"Verdict a setback only to my rival"

June 07, 2012 12:31 pm | Updated August 18, 2016 01:08 pm IST - NEW DELHI:

New Delhi: Union Home Minister P Chidambaram at Parliament House in New Delhi on Tuesday, during the ongoing Budget session. PTI Photo by Atul Yadav(PTI3_15_2011_000090A)

New Delhi: Union Home Minister P Chidambaram at Parliament House in New Delhi on Tuesday, during the ongoing Budget session. PTI Photo by Atul Yadav(PTI3_15_2011_000090A)

Reacting to the Opposition demand for his resignation in the wake of the Madras High Court rejecting his plea for dismissal of an election petition against him, an assertive Home Minister P. Chidambaram told journalists here on Thursday: “Issues have not yet been framed, trial has not yet started and not one witness has been examined. I am astonished by the monumental ignorance displayed by certain political leaders. This is an election petition. There are 111 election petitions filed against members of 15th Lok Sabha,” he told journalists here.

He went a step further and argued that “the [High Court] verdict was not a setback to him but for his rival [AIADMK candidate Raja Kannappan of the AIADMK in the 2009 Lok Sabha elections from Sivaganga].”

PTI reports:

Mr. Chidambaram said that in the election petition there were only allegations.

The Minister said he hoped that political leaders would read Order 6, Rule 16 of the Civil Procedure Code and understand what was the meaning of ‘strike out the pleadings'.

“If pleadings are struck out, it is a setback to the election petitioner and not to me.”

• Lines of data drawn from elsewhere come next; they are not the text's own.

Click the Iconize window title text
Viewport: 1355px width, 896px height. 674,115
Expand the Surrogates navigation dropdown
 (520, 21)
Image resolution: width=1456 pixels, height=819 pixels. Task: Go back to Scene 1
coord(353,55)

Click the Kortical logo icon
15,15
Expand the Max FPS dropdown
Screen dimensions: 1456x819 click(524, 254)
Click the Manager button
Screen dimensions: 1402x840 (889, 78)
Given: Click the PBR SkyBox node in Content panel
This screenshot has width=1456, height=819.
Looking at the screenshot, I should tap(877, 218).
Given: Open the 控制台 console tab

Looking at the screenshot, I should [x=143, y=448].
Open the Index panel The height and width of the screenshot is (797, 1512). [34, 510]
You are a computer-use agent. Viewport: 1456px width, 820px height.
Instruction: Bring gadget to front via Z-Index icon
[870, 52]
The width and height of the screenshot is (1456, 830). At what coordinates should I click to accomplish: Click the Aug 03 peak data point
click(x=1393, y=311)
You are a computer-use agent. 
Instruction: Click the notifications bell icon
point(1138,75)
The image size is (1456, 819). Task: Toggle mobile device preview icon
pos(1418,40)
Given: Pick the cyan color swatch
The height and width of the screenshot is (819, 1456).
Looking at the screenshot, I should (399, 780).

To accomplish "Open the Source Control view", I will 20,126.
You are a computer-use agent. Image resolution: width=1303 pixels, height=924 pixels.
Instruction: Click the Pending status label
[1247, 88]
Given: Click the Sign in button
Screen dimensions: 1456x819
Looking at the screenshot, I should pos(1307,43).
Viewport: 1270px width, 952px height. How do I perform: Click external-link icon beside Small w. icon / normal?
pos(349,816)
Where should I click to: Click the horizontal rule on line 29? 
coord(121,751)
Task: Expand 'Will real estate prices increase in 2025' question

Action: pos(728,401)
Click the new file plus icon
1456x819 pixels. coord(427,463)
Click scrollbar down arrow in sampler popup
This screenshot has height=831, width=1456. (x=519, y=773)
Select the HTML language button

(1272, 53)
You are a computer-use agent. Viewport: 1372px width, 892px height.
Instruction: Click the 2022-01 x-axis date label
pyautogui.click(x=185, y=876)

Asked about the claim of Mr. Raja Kannappan's lawyer that except paras 4 and 5, all charges in the petition had been accepted by the court, Mr. Chidambaram said “pleadings have not been accepted. Now the trial is to start.”

Replying to AIADMK chief Jayalalithaa's charge that he had moved the court out of fear of facing the case and only to delay the process, the Minister said sarcastically: “They [rivals] have not sought adjournments to the trial dozens of times. They have not approached the High Court or the Supreme Court dozens of times. Therefore, they are entitled to make these demands.”